*** Extracted data Section Begins ***
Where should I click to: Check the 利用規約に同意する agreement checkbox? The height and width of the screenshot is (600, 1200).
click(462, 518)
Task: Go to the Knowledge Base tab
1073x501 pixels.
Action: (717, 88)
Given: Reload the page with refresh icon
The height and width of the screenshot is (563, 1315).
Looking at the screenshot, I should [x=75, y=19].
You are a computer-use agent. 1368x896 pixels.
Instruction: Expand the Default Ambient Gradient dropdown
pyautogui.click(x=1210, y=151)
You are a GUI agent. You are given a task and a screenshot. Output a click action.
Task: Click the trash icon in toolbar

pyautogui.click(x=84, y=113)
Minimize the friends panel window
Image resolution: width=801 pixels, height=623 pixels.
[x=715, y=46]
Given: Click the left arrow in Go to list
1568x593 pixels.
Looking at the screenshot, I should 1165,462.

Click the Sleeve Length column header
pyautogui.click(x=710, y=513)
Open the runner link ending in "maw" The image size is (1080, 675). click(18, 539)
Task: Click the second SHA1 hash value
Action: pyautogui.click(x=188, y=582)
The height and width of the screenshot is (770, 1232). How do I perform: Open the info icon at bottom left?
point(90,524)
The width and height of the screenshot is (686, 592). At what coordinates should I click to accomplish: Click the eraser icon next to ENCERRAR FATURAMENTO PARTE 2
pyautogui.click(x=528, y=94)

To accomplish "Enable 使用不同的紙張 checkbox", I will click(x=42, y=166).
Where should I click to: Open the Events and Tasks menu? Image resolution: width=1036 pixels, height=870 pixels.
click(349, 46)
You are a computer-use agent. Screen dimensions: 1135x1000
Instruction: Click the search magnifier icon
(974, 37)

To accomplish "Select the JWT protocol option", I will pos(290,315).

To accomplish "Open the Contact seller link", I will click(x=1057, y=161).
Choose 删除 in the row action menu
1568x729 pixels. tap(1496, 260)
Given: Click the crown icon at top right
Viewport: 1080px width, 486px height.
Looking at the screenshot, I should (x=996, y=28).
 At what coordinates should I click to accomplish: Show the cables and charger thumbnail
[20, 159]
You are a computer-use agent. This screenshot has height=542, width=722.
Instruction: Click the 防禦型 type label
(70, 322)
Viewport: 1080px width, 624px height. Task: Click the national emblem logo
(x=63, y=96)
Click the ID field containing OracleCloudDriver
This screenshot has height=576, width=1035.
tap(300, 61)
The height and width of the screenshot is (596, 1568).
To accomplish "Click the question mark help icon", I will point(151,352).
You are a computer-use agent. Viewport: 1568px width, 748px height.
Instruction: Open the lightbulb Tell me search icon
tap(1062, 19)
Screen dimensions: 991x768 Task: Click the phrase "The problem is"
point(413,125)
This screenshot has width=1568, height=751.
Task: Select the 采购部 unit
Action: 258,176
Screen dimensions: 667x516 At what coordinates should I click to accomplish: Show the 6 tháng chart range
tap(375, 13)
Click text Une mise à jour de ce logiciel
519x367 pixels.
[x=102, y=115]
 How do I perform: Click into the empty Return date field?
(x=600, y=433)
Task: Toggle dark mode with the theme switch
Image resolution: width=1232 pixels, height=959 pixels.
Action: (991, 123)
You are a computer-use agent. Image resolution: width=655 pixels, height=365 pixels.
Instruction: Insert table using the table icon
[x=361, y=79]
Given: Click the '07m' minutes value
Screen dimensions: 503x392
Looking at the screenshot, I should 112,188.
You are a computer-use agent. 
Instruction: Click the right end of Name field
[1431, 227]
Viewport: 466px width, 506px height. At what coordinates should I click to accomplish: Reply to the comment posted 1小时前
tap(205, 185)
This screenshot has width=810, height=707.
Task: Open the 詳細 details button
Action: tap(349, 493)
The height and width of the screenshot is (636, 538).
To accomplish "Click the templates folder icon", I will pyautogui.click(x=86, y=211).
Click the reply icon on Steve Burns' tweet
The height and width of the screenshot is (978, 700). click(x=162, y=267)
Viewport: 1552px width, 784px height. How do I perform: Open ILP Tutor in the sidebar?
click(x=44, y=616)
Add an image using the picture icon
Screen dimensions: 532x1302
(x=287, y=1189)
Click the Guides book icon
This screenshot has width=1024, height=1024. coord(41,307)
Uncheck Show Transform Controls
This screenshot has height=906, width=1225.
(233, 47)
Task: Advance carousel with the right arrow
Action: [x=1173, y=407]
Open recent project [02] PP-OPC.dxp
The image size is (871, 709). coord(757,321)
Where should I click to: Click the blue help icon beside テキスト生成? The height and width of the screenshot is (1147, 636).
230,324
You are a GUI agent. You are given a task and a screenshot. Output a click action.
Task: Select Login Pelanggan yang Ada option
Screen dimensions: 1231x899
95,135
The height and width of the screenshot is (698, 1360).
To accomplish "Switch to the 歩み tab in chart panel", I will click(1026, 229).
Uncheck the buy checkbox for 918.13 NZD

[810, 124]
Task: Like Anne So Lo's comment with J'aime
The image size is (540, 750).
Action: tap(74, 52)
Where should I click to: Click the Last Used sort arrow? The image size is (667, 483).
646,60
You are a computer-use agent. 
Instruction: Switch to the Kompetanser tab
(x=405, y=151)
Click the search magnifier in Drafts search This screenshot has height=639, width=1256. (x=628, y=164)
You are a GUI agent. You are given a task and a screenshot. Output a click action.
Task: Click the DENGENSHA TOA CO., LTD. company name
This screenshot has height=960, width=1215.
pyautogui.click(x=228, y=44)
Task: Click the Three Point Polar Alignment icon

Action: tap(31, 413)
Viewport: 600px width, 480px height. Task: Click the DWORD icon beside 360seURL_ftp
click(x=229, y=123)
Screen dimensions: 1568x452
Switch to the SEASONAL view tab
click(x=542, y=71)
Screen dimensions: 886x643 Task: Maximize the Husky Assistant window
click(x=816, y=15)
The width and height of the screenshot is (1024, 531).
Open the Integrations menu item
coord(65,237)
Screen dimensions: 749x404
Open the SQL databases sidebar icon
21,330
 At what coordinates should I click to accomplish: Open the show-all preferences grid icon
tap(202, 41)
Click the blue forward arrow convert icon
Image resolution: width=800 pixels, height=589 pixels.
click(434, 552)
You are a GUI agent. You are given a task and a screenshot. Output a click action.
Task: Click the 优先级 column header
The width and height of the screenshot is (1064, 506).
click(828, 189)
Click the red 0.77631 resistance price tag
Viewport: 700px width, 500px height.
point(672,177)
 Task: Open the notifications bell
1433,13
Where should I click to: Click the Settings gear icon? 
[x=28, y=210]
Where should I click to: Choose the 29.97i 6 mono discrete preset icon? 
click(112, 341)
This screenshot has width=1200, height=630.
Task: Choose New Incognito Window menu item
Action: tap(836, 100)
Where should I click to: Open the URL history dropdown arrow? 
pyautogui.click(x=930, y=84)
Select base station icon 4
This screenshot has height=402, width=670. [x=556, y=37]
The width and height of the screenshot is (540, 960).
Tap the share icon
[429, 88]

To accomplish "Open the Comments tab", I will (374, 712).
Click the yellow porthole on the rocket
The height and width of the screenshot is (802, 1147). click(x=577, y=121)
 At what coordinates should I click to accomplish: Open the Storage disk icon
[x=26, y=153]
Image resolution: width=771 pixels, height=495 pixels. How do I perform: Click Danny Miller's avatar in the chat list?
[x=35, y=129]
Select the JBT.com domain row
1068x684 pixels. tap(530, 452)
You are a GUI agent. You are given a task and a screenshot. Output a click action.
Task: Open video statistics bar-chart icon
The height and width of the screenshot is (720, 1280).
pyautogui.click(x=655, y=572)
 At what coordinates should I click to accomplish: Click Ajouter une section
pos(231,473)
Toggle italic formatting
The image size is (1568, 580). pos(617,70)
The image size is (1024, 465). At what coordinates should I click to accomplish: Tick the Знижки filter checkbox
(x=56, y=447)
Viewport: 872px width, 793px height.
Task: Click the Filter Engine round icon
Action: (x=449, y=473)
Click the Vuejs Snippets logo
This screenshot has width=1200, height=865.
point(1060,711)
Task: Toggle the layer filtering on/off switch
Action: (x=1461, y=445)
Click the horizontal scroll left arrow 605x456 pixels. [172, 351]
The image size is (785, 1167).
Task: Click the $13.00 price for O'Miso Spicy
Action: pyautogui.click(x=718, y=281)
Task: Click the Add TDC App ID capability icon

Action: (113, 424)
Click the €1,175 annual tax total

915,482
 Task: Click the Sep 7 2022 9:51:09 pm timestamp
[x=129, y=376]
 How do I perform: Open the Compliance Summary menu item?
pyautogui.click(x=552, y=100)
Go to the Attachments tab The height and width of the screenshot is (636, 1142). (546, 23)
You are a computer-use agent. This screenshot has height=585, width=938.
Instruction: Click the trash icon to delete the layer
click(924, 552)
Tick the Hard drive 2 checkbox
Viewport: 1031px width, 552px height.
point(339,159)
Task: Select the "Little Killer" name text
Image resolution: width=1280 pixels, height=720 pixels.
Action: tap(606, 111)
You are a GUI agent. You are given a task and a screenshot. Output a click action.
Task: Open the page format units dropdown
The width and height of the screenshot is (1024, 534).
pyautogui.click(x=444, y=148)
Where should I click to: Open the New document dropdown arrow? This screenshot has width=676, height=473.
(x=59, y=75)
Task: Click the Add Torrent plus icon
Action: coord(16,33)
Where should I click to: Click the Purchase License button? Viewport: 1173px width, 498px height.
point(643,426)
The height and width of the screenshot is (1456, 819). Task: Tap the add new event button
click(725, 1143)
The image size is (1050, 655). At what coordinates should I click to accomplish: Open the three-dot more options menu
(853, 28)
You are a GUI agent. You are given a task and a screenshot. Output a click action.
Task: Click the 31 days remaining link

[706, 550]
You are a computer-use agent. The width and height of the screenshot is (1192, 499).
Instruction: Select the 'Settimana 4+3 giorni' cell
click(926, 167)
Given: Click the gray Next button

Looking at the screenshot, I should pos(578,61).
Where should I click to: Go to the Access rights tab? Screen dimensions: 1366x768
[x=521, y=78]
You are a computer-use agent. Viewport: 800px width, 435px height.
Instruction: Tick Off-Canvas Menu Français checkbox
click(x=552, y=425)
*** Extracted data Section Ends ***
## Aim of the exercise
The string "page" may appear in the lines of the records above. State how many lines contain it, with no other words.

## Result for this exercise
2